Stored data:

+ + +

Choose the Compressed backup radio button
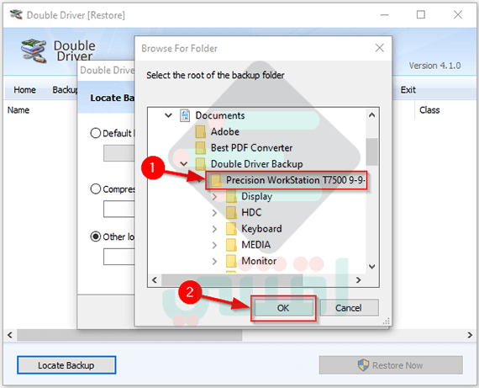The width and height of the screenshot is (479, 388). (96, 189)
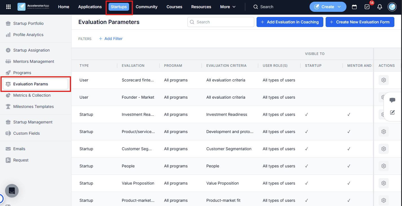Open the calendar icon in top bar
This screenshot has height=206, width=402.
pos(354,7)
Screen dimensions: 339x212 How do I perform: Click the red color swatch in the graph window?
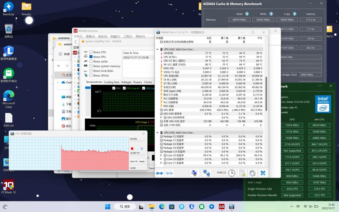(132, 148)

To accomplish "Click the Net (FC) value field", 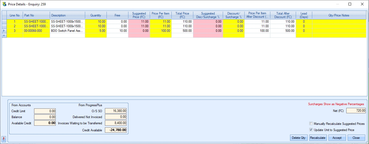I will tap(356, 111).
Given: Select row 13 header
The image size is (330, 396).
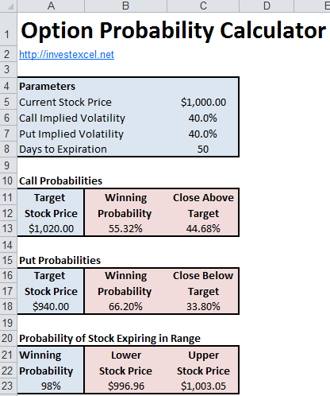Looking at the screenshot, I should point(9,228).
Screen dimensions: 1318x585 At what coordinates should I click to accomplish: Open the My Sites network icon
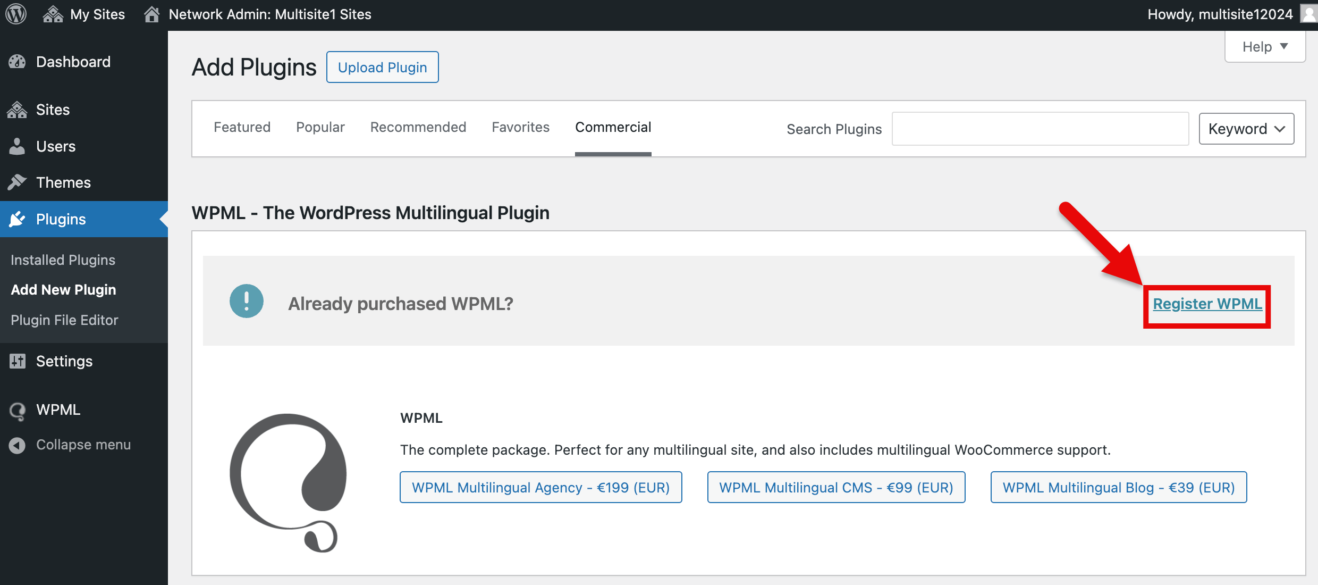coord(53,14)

+ + +

Only an exact copy of the lines from the one with "The image size is (330, 396)." through the last line of the data above is wanted, and no pictures.

*Solved problem*.
The image size is (330, 396).
Looking at the screenshot, I should point(9,228).
Screen dimensions: 1318x585 At what coordinates should I click to accomplish: Open the My Sites network icon
coord(53,14)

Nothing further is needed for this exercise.